The nation’s hot housing market could cool off next year as rising costs and tax-law changes discourage some buyers even as more homeowners put their homes up for sale.
The shift in bargaining power won’t be dramatic. Many sizzling housing markets on the West and East Coasts will continue to see solidly rising prices, economists say. Yet the pace of the run-up will likely slow as a market that has long favored sellers evens out somewhat.
“Existing home sales will probably not make gains in 2018 even as the economy creates more jobs,” says Lawrence Yun, chief economist of the National Association of Realtors. If his forecast bears out, it would mark the first year of flat or falling home sales since the housing crash 11 years ago.
Existing home sales are projected to be unchanged at about 5.6 million after rising 6.3 percent, 3.8 percent and 2.7 percent, respectively, each of the past three years ending in 2017, Yun says. The median home price, he predicts, will edge up about 2 percent to $253,000 after averaging 6 percent jumps since 2015.
Demand could cool
In many cities, buyers haven’t been in the driver’s seat since the launch of the home price recovery in 2012. And there hasn’t been much relief for house hunters recently.
In November, existing home sales hit an 11-year high despite just a 3.4-month supply of homes on the market, the lowest since 1999. The skimpy inventory has driven up the median home value by 48 percent since 2011.
Healthy job and income growth has fueled demand for houses, including from more millennial first-time buyers. at the same time, many baby boomers are staying in their homes instead of selling and flocking to retirement havens.

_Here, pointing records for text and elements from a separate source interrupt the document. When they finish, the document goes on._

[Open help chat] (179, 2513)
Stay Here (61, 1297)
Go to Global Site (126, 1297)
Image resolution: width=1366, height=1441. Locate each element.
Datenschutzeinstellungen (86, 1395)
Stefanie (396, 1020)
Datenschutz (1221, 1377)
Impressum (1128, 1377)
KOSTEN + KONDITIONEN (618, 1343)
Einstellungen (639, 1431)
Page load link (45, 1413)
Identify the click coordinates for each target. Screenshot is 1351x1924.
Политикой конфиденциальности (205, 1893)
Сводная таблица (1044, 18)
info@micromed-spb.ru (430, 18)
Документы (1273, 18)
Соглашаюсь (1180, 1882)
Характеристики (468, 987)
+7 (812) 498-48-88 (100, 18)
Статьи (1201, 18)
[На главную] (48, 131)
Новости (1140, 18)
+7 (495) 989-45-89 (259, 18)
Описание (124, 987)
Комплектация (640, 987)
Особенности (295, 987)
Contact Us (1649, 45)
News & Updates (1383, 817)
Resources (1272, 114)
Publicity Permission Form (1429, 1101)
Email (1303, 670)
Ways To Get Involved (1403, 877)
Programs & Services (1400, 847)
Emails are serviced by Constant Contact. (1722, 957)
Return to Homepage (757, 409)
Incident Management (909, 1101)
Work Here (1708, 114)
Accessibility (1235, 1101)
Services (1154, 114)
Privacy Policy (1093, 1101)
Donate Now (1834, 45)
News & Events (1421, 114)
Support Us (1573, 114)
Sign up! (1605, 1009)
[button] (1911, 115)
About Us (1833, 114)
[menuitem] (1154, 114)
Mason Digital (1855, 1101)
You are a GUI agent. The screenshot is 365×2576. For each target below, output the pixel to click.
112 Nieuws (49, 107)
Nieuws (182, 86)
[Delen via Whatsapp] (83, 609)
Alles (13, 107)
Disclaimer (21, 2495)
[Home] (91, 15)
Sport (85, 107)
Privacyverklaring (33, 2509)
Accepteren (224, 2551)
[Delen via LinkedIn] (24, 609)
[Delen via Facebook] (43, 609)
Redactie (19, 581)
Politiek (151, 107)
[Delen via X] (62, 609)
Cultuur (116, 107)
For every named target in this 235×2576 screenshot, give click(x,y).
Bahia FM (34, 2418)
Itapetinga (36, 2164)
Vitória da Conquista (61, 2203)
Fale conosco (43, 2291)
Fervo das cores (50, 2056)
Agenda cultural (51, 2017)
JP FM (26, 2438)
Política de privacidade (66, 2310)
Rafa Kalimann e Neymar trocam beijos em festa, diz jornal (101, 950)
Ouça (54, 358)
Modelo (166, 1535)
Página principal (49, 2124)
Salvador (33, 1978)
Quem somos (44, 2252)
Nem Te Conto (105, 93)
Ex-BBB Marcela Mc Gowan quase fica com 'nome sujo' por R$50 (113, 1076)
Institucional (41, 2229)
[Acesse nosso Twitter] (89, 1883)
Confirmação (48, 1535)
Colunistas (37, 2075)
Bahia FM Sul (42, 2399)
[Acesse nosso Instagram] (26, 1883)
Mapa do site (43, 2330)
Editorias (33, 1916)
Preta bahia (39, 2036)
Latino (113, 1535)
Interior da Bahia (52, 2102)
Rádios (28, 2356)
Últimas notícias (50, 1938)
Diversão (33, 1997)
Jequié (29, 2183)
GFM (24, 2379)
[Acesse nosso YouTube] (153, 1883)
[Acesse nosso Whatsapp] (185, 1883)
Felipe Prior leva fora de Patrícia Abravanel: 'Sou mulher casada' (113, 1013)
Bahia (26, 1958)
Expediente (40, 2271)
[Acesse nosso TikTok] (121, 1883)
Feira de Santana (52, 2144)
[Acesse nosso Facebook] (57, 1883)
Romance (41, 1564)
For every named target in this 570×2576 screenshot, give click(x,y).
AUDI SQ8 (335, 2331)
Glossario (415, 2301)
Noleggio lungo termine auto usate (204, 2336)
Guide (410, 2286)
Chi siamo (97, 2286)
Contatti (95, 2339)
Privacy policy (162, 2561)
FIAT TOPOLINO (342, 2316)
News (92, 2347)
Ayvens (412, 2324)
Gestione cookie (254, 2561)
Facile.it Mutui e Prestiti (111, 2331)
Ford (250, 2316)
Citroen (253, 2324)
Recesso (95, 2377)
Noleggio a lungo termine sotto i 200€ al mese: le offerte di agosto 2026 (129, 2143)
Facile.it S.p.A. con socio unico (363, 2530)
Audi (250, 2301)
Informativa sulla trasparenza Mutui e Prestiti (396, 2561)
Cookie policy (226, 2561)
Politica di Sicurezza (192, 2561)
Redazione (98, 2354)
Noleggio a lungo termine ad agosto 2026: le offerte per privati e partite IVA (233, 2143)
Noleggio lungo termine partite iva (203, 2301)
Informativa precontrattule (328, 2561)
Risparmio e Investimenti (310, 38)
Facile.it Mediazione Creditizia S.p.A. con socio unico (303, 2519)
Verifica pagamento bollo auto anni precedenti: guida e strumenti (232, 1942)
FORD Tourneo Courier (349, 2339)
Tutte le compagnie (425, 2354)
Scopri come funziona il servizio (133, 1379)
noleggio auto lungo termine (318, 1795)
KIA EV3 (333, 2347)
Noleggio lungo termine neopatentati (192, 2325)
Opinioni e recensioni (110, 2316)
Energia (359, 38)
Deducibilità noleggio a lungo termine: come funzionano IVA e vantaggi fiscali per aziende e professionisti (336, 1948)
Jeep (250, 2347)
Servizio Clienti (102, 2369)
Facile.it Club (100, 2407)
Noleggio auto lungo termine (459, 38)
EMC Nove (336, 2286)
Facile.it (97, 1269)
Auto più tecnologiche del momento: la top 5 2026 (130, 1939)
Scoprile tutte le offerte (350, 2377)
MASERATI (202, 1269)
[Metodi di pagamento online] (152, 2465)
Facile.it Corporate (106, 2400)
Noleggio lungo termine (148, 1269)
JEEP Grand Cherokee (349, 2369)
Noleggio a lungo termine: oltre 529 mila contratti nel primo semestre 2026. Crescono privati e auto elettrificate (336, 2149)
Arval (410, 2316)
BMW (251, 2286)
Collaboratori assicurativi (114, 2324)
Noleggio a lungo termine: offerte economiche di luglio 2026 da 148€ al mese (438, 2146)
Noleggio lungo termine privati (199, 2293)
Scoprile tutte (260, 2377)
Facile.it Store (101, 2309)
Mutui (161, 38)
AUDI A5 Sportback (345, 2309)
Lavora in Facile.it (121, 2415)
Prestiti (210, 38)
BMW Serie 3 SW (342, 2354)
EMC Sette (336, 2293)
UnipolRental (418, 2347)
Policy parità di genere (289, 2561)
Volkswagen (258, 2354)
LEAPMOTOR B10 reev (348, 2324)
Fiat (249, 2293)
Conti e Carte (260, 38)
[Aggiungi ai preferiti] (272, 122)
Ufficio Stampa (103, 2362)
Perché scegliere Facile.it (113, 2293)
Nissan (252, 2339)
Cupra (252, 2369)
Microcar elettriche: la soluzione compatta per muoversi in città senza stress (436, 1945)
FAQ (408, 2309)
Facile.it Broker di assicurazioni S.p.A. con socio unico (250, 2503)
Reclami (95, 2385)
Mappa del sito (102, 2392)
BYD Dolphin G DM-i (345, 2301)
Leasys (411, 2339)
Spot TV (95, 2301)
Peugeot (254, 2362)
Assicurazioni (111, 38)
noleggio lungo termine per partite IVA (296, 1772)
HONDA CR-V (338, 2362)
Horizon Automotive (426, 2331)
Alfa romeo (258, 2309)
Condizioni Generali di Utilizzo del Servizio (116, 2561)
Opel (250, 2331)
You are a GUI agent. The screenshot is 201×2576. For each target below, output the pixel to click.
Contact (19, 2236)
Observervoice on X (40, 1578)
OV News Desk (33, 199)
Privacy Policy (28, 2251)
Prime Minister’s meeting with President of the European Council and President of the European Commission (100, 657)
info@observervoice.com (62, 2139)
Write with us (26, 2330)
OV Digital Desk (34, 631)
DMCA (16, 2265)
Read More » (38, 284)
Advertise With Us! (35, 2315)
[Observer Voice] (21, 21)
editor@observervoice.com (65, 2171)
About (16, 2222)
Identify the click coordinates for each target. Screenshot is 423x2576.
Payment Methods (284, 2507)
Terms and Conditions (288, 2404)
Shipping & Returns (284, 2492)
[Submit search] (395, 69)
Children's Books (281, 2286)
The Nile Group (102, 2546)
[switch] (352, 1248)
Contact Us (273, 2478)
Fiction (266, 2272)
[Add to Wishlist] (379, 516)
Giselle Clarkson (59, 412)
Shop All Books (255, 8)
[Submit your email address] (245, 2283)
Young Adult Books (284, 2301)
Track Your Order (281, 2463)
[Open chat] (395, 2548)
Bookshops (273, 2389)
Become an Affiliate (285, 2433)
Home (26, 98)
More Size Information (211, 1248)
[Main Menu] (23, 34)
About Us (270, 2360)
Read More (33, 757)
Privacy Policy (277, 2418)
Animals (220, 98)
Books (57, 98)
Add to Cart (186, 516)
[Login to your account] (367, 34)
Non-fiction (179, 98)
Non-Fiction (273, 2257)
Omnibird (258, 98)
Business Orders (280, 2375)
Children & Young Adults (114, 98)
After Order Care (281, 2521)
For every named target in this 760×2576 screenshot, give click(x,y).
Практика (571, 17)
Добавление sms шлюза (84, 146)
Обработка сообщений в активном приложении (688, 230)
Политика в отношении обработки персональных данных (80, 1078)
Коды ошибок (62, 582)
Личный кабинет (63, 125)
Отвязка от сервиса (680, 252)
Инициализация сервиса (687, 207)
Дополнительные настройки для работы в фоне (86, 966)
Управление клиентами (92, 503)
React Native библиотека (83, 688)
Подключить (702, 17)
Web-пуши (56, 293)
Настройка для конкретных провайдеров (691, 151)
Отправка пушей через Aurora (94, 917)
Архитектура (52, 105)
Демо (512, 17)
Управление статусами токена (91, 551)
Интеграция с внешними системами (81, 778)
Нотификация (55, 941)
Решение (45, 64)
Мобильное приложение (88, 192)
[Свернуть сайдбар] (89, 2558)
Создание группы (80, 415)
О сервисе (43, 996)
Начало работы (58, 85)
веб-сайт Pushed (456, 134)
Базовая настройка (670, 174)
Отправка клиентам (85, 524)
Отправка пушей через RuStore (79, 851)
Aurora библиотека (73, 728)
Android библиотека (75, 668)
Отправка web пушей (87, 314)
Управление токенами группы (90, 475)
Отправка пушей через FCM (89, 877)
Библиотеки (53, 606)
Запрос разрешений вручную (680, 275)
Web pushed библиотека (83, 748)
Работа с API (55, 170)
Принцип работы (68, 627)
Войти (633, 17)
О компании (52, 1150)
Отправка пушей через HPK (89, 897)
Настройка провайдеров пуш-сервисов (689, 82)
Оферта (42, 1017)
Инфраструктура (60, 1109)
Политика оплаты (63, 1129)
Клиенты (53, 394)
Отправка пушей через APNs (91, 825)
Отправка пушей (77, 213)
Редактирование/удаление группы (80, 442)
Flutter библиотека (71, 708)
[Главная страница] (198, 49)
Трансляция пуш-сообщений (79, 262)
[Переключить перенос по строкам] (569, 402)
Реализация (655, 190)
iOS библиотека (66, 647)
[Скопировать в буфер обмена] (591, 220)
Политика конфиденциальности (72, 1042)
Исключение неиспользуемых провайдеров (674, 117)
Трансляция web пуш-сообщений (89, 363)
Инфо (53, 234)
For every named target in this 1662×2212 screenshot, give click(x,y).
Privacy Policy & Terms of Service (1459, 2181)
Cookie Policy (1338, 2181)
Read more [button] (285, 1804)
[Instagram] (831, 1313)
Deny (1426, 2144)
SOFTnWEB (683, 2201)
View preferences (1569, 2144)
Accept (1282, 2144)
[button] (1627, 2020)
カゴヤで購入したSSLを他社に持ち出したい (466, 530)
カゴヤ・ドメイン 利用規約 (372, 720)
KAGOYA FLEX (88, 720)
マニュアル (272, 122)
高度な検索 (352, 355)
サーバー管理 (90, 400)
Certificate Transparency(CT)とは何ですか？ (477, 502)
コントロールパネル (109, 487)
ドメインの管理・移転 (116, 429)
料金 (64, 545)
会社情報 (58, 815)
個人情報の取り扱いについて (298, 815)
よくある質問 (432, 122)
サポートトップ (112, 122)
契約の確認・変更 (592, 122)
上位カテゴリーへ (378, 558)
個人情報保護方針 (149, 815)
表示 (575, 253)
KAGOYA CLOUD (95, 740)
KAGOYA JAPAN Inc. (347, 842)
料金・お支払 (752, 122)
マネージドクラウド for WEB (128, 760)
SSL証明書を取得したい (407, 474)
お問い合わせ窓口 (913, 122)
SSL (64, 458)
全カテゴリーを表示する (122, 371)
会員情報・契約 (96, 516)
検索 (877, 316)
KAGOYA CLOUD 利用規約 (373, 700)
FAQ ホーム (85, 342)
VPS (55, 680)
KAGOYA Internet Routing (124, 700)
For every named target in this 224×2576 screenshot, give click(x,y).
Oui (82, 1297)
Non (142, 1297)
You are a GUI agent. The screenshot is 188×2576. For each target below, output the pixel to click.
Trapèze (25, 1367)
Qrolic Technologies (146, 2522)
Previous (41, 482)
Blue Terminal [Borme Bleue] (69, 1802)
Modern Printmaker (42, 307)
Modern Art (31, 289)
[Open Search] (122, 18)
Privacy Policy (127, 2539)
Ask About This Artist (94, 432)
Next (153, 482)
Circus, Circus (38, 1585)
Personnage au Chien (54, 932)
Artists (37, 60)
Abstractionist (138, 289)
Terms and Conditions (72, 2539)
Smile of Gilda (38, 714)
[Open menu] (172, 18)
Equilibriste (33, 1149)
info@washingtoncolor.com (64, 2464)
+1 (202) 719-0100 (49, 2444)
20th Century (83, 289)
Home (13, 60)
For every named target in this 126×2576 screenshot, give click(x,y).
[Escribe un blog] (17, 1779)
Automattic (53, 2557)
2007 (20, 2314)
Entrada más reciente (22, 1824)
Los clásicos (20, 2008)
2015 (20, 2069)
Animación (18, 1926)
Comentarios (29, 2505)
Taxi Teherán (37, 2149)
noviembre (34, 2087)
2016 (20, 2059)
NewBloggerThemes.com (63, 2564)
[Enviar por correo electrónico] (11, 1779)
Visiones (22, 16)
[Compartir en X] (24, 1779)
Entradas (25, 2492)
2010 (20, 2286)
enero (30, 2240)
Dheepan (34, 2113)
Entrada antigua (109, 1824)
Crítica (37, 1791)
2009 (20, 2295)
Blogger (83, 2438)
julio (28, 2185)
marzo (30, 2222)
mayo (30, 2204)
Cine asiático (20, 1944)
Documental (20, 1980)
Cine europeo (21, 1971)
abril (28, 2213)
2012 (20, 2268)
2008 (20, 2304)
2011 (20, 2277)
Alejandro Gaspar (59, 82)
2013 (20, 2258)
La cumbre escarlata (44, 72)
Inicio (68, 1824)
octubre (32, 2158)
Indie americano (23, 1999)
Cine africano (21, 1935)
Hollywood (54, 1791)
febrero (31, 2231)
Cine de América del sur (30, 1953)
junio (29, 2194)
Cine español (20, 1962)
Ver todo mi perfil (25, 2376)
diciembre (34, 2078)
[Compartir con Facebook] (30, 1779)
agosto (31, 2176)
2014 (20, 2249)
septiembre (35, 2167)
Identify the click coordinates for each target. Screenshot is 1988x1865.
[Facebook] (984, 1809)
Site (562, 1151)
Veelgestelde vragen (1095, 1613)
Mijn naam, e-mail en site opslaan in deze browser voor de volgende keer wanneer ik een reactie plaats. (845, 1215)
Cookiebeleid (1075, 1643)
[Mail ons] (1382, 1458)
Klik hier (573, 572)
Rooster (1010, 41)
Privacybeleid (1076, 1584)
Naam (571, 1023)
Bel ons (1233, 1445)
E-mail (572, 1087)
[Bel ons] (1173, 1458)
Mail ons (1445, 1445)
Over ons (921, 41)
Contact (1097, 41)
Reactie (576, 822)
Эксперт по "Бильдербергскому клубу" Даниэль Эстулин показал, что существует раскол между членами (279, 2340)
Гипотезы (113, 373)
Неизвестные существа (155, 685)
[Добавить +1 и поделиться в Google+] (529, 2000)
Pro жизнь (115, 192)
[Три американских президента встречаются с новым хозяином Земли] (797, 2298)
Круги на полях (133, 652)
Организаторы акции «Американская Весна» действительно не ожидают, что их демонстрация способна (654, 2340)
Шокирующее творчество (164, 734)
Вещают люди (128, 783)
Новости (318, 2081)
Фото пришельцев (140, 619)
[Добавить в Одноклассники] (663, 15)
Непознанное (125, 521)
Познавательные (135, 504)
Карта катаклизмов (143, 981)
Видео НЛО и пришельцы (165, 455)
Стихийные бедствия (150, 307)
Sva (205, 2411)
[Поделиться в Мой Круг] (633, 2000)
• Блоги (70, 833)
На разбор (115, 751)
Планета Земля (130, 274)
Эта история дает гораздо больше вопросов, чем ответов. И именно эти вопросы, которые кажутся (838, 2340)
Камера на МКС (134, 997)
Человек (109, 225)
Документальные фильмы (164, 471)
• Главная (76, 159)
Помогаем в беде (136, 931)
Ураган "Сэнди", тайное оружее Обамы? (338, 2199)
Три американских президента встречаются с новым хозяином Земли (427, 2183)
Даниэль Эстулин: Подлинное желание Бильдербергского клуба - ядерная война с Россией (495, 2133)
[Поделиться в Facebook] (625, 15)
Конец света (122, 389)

Investors – who buy houses to rent out or flip for a profit rather than to occupy – also have held onto their property, reaping lucrative rents and sharp price gains, says Ralph McLaughlin, chief economist of real estate research firm Trulia. And new home construction has been curtailed by shortages of workers and available lots.
But the tide may be turning. The climbing prices, combined with stagnant wages, are making purchases less feasible for many prospective buyers, Yun says.
And after falling this year, 30-year mortgage rates should increase from 3.9 percent to near 5 percent by the end of 2018, Yun predicts, as the Republican tax-cut plan sparks a stronger economy and mounting concerns about the federal deficit. All that could curb home buying.
Meanwhile, the lofty prices should finally coax more prospective sellers to pull the trigger.
“Homeowners may be thinking prices are going to peak,” McLaughlin says.
Also, despite shortages of workers and lots, home builders are expected to ramp up construction to meet steady demand. Housing starts are projected to rise 2.2 percent next year to 1.3 million.
The result? More houses could come on the market even as buyers pull back.
Then there’s the tax-cut package. The package signed into law by President Trump last year will cap the deduction for property and state and local income taxes at $10,000. That could particularly affect a state such as New Jersey, which has the USA’s highest property taxes, a high state income tax and expensive homes.
On the margins, the prospect of a bigger tax bill may discourage some buyers and prompt some homeowners to sell and move to lower-tax states, says Nick Boniakowski, managing broker for Redfin in New Jersey.
That could moderate sharp price increases in hot markets with easy access to New York City and pose a further drag on values in less desirable areas of the state, he says.
Already, he says, some buyers have canceled contracts in the hope of finding a better deal later in ’18.
The tax bill also caps the mortgage interest deduction at home values up to $750,000, down from $1 million, for homes bought after Dec. 15.
The change will likely deter some high-end home purchases, particularly in California, Yun says.
No let-up in price gains?
Neal Conatser, a Redfin broker in the San Francisco area, says the mortgage interest limit will more likely lead some prospective sellers to stay in their houses to hold onto their tax savings, further crimping supplies and pushing up prices in an already tight market.
In fact, Mark Fleming, chief economist at First American Financial, thinks the inventory crunch will worsen across the U.S. next year. Many homeowners, he says, are inclined to stay in place for fear of not finding another house in a competitive market or don’t want to take out a new, higher-rate mortgage.
Meanwhile, he foresees surging demand from Millennial first-time buyers as more enter their early 30s and realize bigger income gains. The homeownership rate for households headed by people under 35 increased to 35.3 percent in the second quarter from 34.1 percent a year earlier, according to Trulia and Census Bureau figures.
Despite the conflicting views, there are some signs that the market overall may cool. A recent Trulia survey shows that for the first time in four years, buyer optimism has waned: Just as many Americans think next year will be worse than the current year for buying a house as those who think it will be better. And nearly one in three said 2018 would be a better year to sell a home vs. 14 percent who said it would be worse.
“We’re seeing waning interest in buying a home and greater interest in selling one,” McLaughlin says.